I think these things have bad reviews in the reviews section too....


----------



## prowler09 (Nov 29, 2007)

yea, thats kinda what i was thinking. i am almost out of the 5in1 test strips i got, and im now looking for a test kit that might be a little more accurate.


----------



## Xavi (Apr 24, 2007)

Go with a liquid test kit. They can't be beat for accuracy.


----------



## prowler09 (Nov 29, 2007)

i cant find a liquid test that has everything i want in it. ph, kh, gh, nitrate, nitrites.

i ended up going with the test strips again. i know they arent as accurate, but it has it all and theyre relatively cheap.

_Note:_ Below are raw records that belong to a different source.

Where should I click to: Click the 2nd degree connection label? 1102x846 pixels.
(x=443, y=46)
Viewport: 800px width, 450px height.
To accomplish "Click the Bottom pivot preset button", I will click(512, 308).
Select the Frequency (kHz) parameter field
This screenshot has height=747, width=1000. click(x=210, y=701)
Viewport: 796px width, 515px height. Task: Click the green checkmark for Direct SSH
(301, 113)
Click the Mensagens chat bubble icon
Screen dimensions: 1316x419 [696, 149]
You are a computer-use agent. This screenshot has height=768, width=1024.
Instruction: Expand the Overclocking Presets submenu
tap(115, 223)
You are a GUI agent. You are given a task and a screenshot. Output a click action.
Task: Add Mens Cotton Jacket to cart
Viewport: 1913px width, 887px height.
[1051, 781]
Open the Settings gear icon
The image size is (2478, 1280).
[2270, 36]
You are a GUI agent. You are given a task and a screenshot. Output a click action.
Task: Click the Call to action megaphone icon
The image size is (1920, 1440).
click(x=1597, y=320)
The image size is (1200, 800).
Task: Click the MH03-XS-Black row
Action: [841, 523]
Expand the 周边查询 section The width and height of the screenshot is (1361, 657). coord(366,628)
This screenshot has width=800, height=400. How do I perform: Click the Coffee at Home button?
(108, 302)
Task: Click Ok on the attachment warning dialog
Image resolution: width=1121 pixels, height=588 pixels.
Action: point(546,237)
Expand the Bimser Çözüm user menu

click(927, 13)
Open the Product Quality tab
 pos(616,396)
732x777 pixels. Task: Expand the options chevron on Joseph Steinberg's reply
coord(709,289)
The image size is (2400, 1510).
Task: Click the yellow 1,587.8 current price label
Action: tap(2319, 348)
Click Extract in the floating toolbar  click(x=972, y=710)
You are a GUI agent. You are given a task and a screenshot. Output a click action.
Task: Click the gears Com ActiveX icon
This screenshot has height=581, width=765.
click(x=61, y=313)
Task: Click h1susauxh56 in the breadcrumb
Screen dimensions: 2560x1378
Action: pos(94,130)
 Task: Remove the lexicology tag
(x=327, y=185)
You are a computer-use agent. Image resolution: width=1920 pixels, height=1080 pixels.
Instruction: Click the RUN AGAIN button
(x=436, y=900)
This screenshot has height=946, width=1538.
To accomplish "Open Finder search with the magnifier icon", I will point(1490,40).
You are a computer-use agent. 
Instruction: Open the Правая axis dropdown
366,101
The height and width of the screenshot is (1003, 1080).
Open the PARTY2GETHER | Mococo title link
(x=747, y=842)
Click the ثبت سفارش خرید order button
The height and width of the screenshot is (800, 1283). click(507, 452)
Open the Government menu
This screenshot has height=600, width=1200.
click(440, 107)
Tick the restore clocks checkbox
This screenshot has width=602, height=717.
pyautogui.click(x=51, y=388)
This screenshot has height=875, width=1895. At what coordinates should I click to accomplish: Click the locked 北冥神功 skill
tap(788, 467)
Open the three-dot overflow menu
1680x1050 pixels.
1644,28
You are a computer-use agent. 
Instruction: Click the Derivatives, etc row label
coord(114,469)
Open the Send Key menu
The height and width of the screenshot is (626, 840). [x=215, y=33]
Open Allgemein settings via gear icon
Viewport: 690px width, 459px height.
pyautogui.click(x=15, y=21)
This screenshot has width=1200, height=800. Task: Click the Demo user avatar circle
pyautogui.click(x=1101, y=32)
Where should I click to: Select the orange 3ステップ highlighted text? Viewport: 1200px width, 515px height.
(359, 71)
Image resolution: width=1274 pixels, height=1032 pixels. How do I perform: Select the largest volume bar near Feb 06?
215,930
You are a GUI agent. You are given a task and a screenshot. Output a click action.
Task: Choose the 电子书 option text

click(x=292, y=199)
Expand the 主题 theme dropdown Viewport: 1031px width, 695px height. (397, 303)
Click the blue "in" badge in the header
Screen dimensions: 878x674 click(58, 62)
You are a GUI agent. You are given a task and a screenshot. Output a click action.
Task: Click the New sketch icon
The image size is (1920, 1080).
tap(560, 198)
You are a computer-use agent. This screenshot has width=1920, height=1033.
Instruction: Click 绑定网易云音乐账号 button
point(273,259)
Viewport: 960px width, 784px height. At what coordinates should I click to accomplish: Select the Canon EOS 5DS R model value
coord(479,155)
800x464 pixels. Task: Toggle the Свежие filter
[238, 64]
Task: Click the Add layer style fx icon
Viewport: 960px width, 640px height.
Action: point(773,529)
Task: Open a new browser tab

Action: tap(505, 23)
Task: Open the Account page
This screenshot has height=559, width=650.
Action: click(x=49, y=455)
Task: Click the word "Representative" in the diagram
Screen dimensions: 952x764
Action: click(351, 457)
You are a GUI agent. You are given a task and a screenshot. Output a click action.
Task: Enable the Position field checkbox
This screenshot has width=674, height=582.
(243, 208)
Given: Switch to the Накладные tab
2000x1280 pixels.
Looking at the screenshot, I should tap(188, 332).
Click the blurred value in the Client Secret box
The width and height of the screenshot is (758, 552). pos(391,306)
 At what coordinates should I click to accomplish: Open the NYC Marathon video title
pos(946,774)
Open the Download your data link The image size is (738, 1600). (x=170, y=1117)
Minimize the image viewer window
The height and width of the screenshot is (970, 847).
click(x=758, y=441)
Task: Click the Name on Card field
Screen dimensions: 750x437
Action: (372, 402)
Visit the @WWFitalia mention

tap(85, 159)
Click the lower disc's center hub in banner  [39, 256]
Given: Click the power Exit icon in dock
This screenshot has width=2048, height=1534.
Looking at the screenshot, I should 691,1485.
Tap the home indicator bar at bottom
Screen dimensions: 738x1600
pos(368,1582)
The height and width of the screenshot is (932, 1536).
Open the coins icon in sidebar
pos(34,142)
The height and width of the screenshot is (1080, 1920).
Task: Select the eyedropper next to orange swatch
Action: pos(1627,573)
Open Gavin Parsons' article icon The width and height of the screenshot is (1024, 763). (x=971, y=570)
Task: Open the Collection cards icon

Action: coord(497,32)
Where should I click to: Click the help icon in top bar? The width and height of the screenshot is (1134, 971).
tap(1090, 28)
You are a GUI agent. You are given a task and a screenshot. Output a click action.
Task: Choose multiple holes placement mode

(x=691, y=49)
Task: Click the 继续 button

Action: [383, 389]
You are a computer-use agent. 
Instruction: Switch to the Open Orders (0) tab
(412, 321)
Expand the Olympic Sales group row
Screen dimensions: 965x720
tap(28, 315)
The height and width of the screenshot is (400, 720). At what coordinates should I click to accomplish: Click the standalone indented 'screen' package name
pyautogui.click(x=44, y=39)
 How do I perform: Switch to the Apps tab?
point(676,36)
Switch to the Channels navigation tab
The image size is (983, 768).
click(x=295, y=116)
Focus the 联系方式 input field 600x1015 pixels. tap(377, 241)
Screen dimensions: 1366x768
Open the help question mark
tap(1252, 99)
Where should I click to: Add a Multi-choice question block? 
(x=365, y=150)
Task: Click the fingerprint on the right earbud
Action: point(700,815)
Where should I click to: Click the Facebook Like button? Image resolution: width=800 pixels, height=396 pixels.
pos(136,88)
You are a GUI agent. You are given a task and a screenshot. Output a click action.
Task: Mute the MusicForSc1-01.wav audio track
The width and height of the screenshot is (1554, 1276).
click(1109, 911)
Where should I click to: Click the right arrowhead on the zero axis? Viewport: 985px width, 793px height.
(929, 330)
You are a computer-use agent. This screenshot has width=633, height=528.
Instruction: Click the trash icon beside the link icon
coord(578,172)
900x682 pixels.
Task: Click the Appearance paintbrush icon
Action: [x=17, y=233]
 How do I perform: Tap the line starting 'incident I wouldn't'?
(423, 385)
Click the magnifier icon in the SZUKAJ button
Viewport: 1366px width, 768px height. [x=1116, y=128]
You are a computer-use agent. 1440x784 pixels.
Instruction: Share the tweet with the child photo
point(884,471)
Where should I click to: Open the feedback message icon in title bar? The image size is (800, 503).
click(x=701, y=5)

i have an old liquid test kit that i bought in 03 lol, i know im not suppost to use them after a year or two, but i tried it out and it surprisingly it worked and matched up with my new test strips. so i guess until i find a fairly cheap way to get all the tests i want in a liquid test, ill just keep on using the strips.

thanks for the input


----------



## Xavi (Apr 24, 2007)

If you look at the number of test that you can do with a liquid test kit versus the number of tests with strips, liquid wins.

You do spend more in the beginning, but you get more tests and better accuracy in the long run.


----------



## prowler09 (Nov 29, 2007)

hmm, i guess that may be true. i didnt think about that.


----------